Essentially, it's the belief that the human experience and human problems are primarily political in nature, and hence, their solutions are also primarily political. It's hard to see because it's been a major force in Western society since the French Revolution and has enjoyed basically absolute dominance (at least in educated circles) since the end of Freudianism, but once you see it it becomes very glaring.
For example, if you were to go up to a bunch of people and ask them "how would we make a better society?", their solutions would likely be things like having more or less government expenditure in various directions, more or less government regulation, more or less government power, etc. Likewise, if you were to ask "are there more important things to do than make a better society?" I doubt there'd be more than one or two or said "no".
Which is notable because these are hardly the only ways you could answer them.
To use something alluded to earlier, a Freudian would say that what we need to improve society is better psychiatry and perhaps fewer sexual inhibitions. Likewise, various technocratic types would tell us that green energy or going to Mars or AI or eugenics or what have you will solve society's problems, and government's job is to avoid interfering with Progress.
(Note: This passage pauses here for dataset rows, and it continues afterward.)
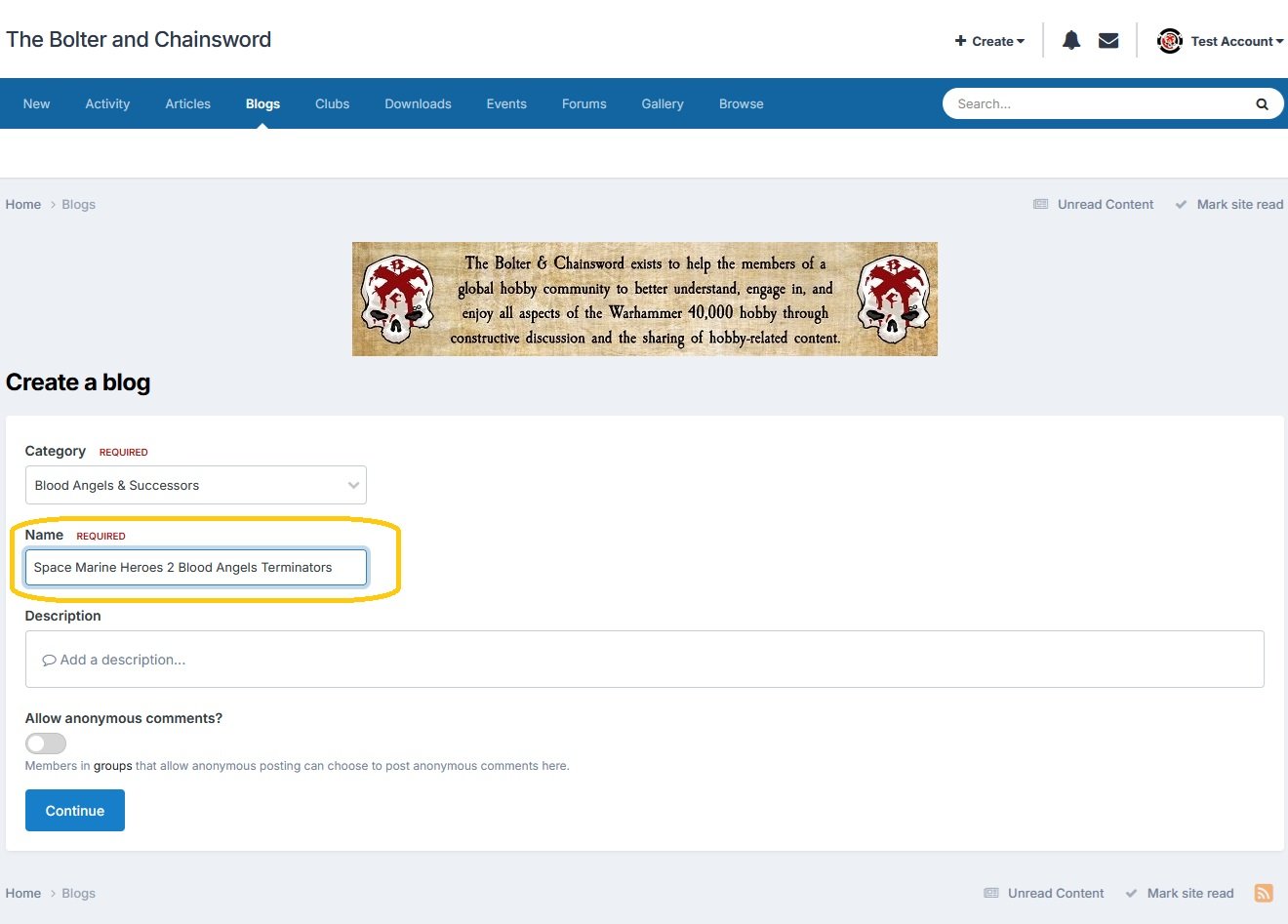Open the Test Account user menu

click(x=1236, y=41)
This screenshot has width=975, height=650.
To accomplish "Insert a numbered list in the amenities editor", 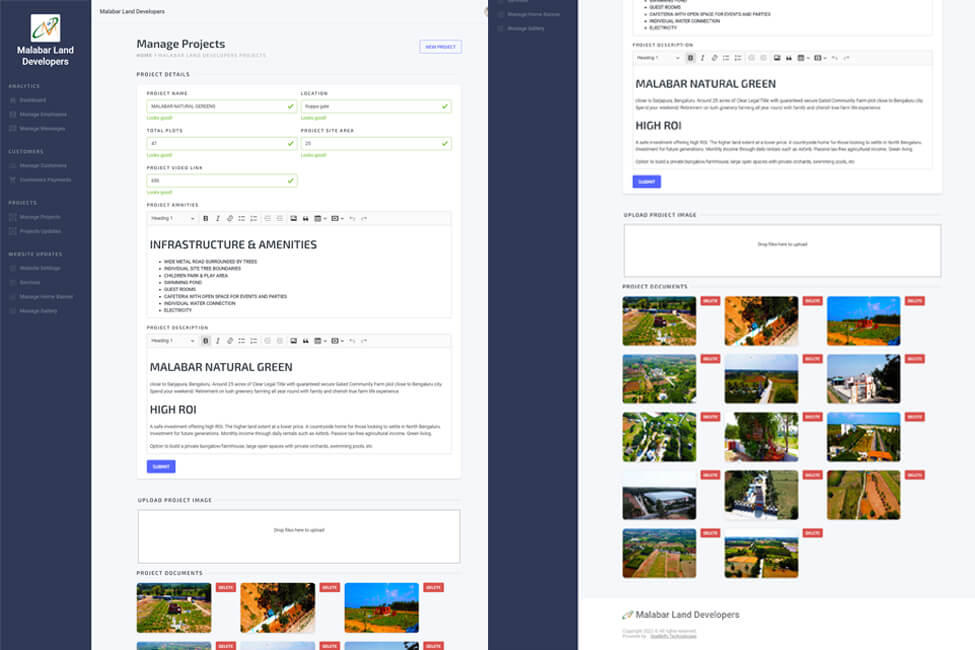I will click(x=252, y=218).
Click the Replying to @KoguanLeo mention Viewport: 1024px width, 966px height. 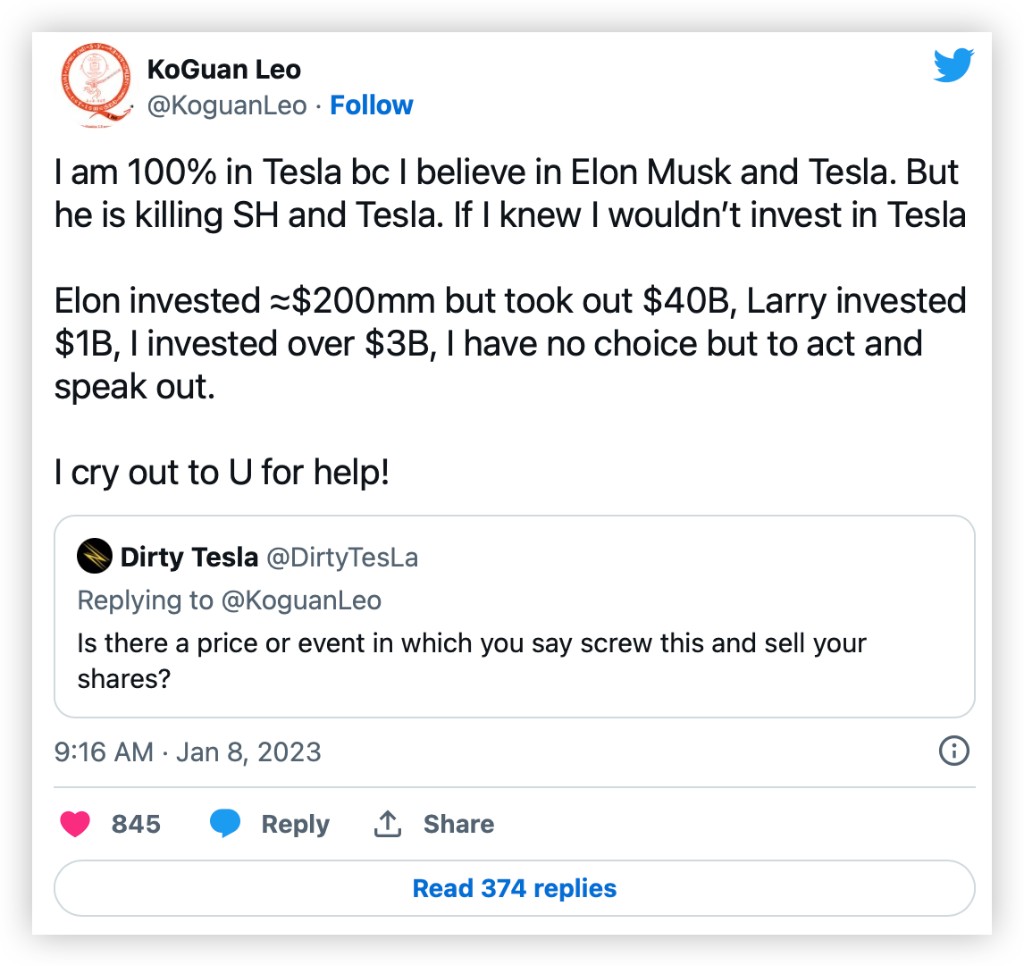click(x=300, y=600)
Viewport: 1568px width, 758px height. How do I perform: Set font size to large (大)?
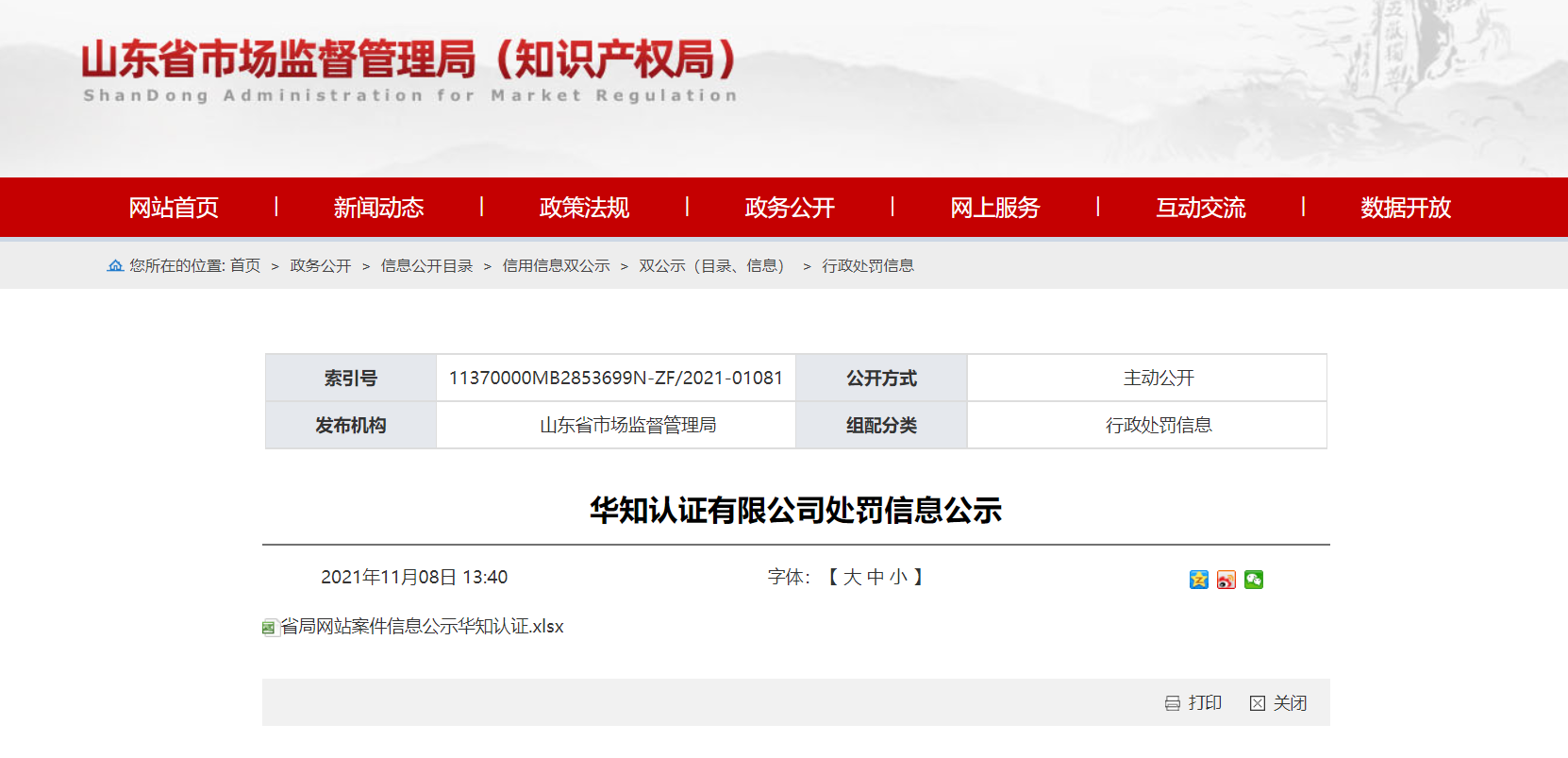(x=852, y=577)
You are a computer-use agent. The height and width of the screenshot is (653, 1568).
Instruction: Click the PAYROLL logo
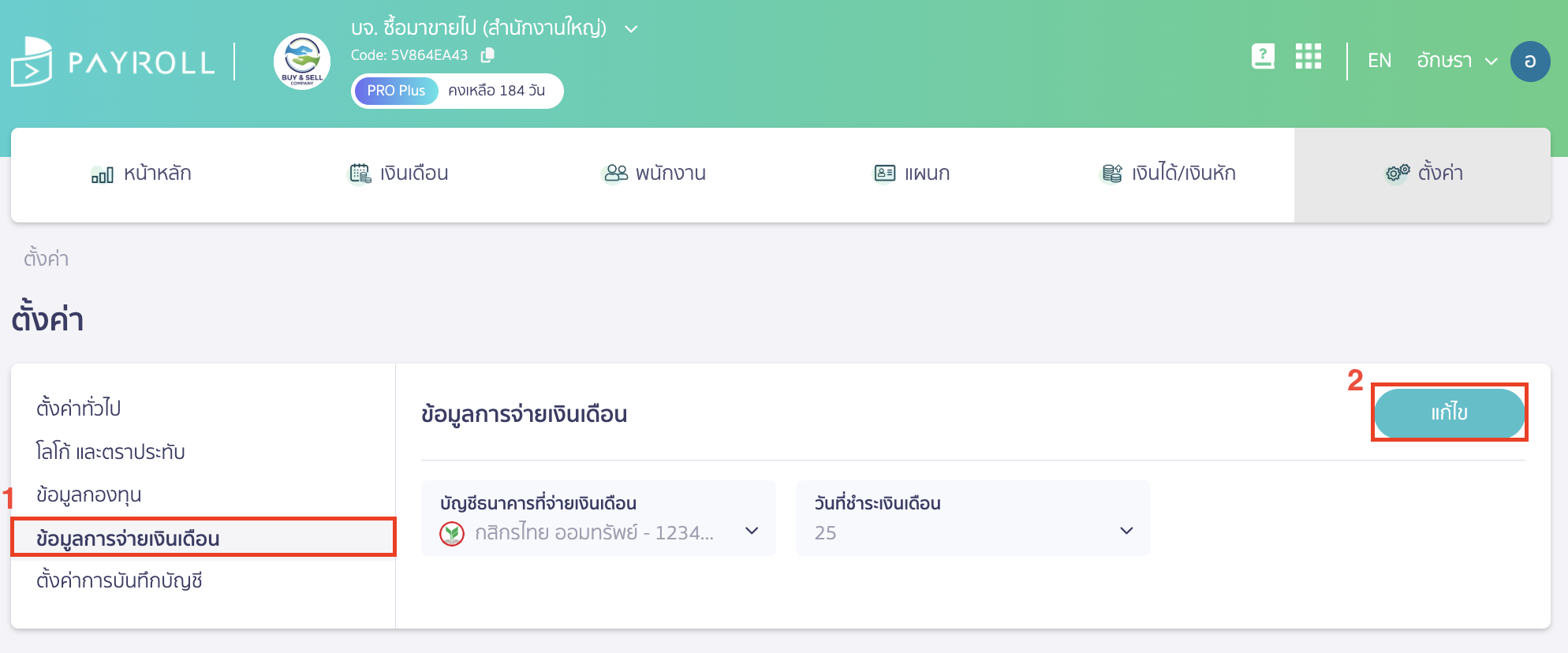(114, 61)
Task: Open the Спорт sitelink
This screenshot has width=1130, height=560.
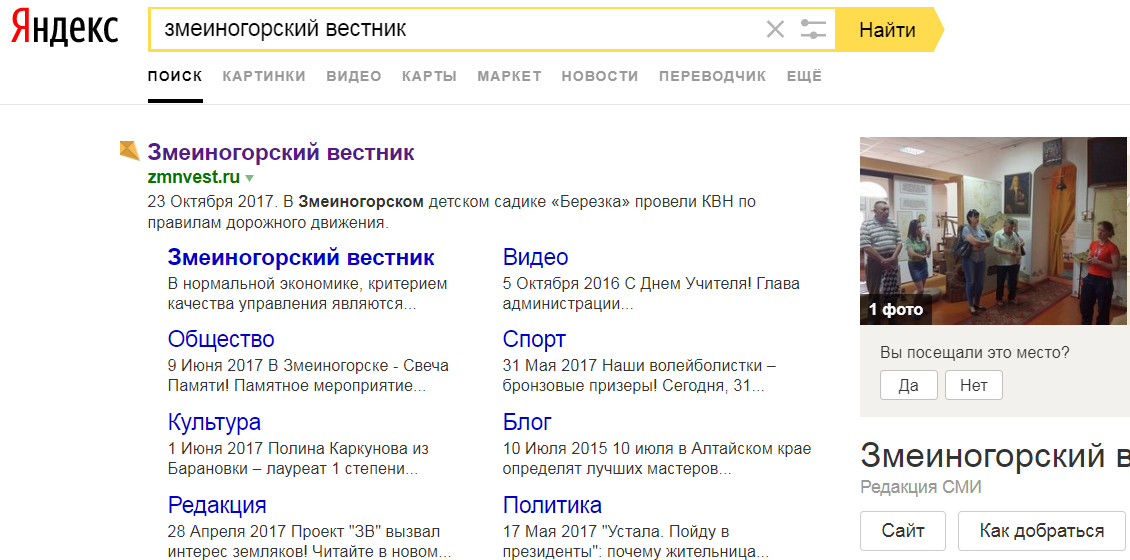Action: click(x=534, y=339)
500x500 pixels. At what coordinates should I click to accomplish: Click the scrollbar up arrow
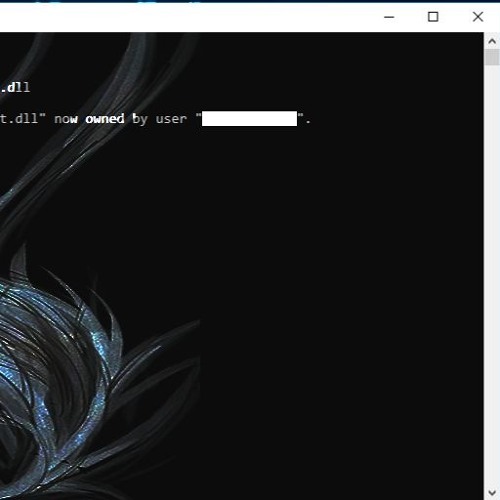pyautogui.click(x=492, y=41)
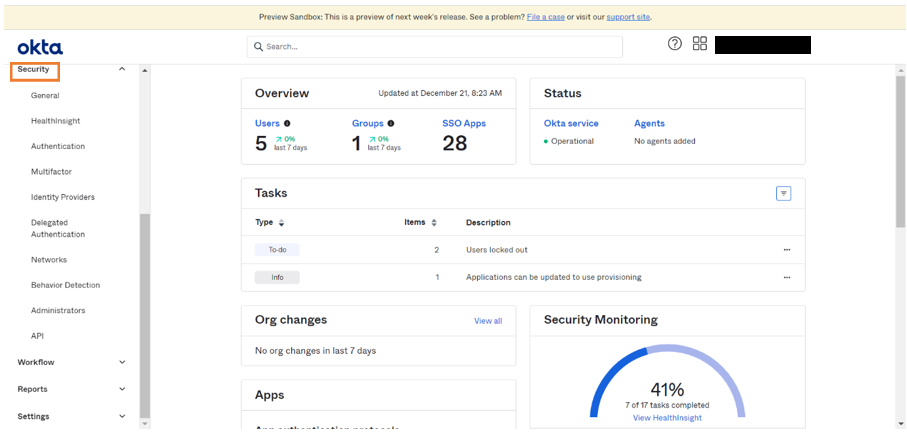This screenshot has height=433, width=907.
Task: Click the Groups info icon
Action: click(x=391, y=124)
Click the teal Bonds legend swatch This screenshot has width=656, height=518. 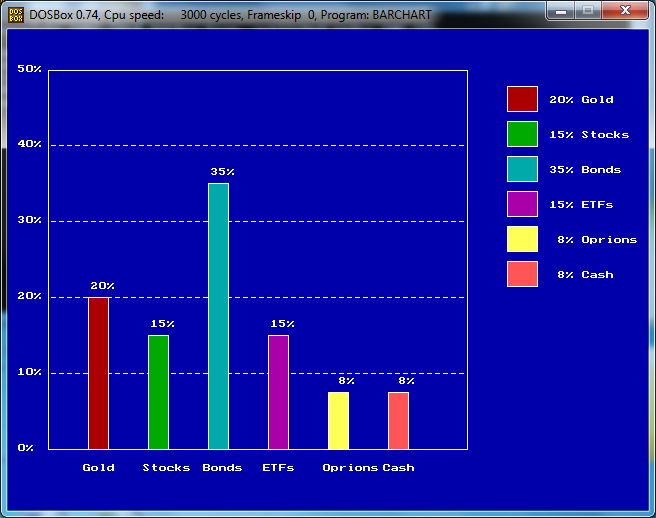[522, 169]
Alternately, Christianity (and likely Islam) would suggest that we should convert to Christianity (or Islam), and that eternal souls are more important than society - in fact, framing the unit in question as "society" rather than "the human race" (technocracy) or "the Children of Adam" (Christianity) is a form of Politics Really Matters.
Tagging @thathopeyetlives and @isaacsapphire, who I can rely on to have Opinions about this (likewise with already-tagged Kaleb).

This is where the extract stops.